La alegre charla y el aroma a comida que emana de la cocina familiar del Sr. Luyen le han ganado la admiración de sus vecinos. Su esposa, Bui Thi Thanh Xuan, profesora de la escuela secundaria Trang An en la ciudad de Dong Trieu (provincia de Quang Ninh ), comentó en broma: «Aprovecho el fin de semana para reunirme en familia y poder presumir de mis habilidades culinarias».

La Sra. Xuan y el Sr. Luyen vivían en aldeas vecinas. Aunque el Sr. Luyen era 10 años mayor que la Sra. Xuan, sus infancias estaban estrechamente entrelazadas. La Sra. Xuan recordaba: «Esos días de verano eran divertidísimos. Los niños del pueblo solían reunirse en el centro comunitario para practicar rituales scouts y artes escénicas como preparación para el campamento de verano. El Sr. Luyen era el líder scout, y a mí siempre me elegían para estar al frente de la fila por mi actitud seria y mis movimientos correctos. Después de cada sesión de práctica, el Sr. Luyen siempre se ofrecía a llevarme a casa».
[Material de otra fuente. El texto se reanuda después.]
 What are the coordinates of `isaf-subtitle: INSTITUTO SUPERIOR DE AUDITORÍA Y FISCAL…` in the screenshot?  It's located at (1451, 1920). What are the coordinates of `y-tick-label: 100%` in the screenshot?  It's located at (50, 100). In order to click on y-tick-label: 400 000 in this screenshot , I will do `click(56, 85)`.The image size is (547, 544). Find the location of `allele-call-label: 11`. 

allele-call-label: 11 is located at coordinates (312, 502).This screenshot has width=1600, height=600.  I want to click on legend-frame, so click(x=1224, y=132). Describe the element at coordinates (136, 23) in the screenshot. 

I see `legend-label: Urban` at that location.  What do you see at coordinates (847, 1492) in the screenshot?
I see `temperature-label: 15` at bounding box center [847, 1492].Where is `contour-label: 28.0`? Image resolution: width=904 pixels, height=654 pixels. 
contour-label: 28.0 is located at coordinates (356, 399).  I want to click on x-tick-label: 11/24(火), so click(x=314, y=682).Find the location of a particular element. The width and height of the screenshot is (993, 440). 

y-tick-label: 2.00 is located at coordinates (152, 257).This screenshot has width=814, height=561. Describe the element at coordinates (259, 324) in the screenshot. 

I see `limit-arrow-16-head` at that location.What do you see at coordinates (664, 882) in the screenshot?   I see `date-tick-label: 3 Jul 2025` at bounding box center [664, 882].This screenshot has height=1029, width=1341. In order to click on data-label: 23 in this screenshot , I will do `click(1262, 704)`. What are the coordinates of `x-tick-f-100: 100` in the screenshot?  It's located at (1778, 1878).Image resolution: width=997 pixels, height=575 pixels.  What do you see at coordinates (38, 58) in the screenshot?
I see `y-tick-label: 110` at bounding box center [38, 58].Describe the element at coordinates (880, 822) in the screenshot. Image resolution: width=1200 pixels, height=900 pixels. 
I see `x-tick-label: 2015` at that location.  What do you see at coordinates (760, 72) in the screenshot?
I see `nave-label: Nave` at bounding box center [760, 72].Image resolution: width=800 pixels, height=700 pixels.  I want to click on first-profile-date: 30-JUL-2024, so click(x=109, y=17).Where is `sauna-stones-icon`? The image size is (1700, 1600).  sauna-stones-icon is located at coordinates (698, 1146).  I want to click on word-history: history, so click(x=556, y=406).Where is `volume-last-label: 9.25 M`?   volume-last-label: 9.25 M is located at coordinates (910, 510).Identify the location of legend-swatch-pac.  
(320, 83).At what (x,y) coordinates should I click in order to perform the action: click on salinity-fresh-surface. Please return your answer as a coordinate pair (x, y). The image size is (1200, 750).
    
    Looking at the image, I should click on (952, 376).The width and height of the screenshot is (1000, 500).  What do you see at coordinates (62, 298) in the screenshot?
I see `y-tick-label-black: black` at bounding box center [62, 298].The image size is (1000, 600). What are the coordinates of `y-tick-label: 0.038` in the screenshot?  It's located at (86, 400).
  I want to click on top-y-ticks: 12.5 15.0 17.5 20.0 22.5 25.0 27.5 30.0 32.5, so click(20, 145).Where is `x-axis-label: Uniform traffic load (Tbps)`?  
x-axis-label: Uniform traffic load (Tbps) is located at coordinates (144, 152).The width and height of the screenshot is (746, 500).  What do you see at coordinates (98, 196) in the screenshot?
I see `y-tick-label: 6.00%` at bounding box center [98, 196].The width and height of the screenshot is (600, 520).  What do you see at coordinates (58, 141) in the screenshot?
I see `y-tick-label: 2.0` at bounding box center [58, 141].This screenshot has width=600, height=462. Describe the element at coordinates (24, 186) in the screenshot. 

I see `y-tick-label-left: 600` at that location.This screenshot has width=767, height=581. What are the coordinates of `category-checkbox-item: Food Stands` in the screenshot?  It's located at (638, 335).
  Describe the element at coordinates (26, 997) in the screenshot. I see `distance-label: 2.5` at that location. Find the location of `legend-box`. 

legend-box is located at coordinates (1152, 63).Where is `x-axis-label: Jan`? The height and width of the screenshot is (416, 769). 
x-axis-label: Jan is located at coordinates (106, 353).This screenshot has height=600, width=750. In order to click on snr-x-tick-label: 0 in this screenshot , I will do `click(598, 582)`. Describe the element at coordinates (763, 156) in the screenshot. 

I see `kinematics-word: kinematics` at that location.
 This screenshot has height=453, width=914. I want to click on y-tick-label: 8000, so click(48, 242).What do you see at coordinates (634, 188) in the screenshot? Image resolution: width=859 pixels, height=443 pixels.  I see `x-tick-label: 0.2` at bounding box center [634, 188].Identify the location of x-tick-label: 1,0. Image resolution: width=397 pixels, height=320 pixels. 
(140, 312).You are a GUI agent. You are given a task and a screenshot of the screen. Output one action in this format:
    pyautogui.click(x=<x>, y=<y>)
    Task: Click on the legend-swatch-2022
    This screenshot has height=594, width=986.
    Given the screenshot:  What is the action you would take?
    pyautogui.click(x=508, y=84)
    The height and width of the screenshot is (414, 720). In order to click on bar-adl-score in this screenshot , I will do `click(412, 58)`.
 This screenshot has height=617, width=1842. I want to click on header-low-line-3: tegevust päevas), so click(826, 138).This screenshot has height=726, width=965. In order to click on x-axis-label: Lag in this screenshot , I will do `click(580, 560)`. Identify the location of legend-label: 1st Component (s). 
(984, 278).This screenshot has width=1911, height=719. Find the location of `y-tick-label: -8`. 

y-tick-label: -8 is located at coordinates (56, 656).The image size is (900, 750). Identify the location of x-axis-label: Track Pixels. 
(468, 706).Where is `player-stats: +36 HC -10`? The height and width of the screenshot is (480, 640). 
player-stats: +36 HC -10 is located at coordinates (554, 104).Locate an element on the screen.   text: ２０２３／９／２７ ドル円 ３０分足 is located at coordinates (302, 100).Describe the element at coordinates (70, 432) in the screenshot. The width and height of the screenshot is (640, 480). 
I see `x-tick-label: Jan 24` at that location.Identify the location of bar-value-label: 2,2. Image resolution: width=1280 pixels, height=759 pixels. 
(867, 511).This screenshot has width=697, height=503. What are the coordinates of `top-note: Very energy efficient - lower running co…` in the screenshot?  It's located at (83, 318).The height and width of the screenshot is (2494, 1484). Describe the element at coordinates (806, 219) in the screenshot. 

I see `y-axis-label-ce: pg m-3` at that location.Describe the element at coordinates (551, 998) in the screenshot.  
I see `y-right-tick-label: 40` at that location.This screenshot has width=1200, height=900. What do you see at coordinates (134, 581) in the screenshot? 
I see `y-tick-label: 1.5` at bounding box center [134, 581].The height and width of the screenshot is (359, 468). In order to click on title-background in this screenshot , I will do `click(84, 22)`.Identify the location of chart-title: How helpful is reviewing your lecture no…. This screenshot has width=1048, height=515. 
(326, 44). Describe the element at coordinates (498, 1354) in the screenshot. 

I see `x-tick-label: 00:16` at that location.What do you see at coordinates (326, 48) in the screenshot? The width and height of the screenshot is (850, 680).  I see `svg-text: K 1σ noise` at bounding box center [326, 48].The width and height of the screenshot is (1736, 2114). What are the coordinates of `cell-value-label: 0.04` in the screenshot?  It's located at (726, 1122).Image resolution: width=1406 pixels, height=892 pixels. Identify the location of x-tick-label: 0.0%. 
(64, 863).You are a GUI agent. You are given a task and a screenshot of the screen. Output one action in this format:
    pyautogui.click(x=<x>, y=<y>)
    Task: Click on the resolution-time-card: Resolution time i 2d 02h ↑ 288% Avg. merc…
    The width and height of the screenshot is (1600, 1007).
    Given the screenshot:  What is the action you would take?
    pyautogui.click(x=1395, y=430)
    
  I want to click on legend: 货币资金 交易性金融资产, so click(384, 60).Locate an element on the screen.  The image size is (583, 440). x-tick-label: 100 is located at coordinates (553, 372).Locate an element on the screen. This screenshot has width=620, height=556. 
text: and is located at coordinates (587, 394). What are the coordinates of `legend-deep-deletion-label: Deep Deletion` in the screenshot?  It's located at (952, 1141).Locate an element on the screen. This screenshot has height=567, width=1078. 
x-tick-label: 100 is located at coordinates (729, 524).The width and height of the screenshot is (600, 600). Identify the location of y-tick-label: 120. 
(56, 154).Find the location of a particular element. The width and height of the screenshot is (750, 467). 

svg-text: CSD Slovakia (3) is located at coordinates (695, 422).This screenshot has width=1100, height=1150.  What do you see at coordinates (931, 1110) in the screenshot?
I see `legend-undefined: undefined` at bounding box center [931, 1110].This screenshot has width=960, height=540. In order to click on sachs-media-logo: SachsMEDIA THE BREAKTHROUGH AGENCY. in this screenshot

Tras graduarse de la preparatoria, Luyen eligió la carrera militar, mientras que Xuan soñaba con ser maestra. Al ver que su hijo a menudo se ausentaba de casa por trabajo, la madre de Luyen sugirió buscarle una esposa que viviera cerca para que pudieran cuidar fácilmente de ambos padres. Sabiendo que Xuan vivía en el pueblo vecino y que era hermosa y amable, la madre de Luyen se dio cuenta y quiso concertar un matrimonio para su hijo.

Durante su permiso, Luyen se propuso conquistar el corazón de Xuan lo antes posible. Fiel a su palabra, esa noche, Luyen se vistió formalmente y visitó a la familia de Xuan. Con su actitud madura y segura, y su ingeniosa conversación, Luyen se ganó el cariño de los ancianos de la casa. Durante su permiso, Luyen incluso pidió permiso para llevar y traer a Xuan del trabajo.

Sr. y Sra. Nguyen Van Luyen y Bui Thi Thanh Xuan (foto tomada durante el Tet 2023).

Conociendo las intenciones de Luyen, los padres de Xuan temieron inicialmente que su hija pasara por muchas dificultades, ya que el trabajo de Luyen lo obligaba a estar lejos de casa con frecuencia. Sin embargo, durante su breve ausencia, la diligencia de Luyen —ayudando a plantar árboles, reparar líneas eléctricas y tuberías de agua, etc.— tranquilizó a los padres de Xuan. Así, tras solo un mes de conocerse, Luyen y Xuan se convirtieron en marido y mujer con la bendición de sus familias, parientes y colegas.

Tras su boda, el Sr. Luyen regresó rápidamente a sus funciones. Su unidad estaba estacionada lejos (312.ª División, 1.er Cuerpo), por lo que rara vez tenía la oportunidad de visitar su hogar. Fue entonces cuando la Sra. Xuan comprendió realmente las dificultades de su esposo y las que ella misma enfrentaba. El período más difícil fue su primer embarazo. Las constantes náuseas matutinas la hacían vomitar con frecuencia y saltarse comidas. Tras muchas noches de insomnio, llenas de soledad y añoranza por su esposo, solo podía expresarle sus sentimientos mediante emotivas cartas.

Aunque lo habían planeado con antelación, el día del parto, la distancia le impidió llegar a tiempo. Afortunadamente, con el apoyo de sus abuelos, dio a luz con éxito. Al regresar a casa del hospital, él solo pudo tomarle la mano y agradecerle por haber soportado tantas dificultades y sacrificios para poder concentrarse en su trabajo. Al verlo acunar a su bebé con tanta ternura y amor, se sintió verdaderamente feliz. En 2002, el Sr. Luyen fue transferido a la Brigada 405, Región Militar 3. "Aunque la unidad estaba estacionada cerca de casa, debido a las exigencias de sus funciones, el Sr. Luyen no estaba a menudo en casa. Lo quería y lo comprendía, pero no dejé que eso me entristeciera. En cambio, me dije a mí misma que tenía que ser fuerte y superar las dificultades para que él pudiera concentrarse en su trabajo", confesó la Sra. Xuan.

Tras 24 años juntos, su felicidad reside en su hija mayor, Nguyen Cam Ly, estudiante de cuarto año en la Universidad de Comercio; y su hijo, Nguyen Dinh De, un estudiante inteligente, aplicado y con éxito académico de 10.º grado en la escuela secundaria Dong Trieu. Siempre están contentos con su vida actual. Y ella siempre tiene presente: «Gracias por la vida cada mañana que me despierto. Tengo un día más para amar».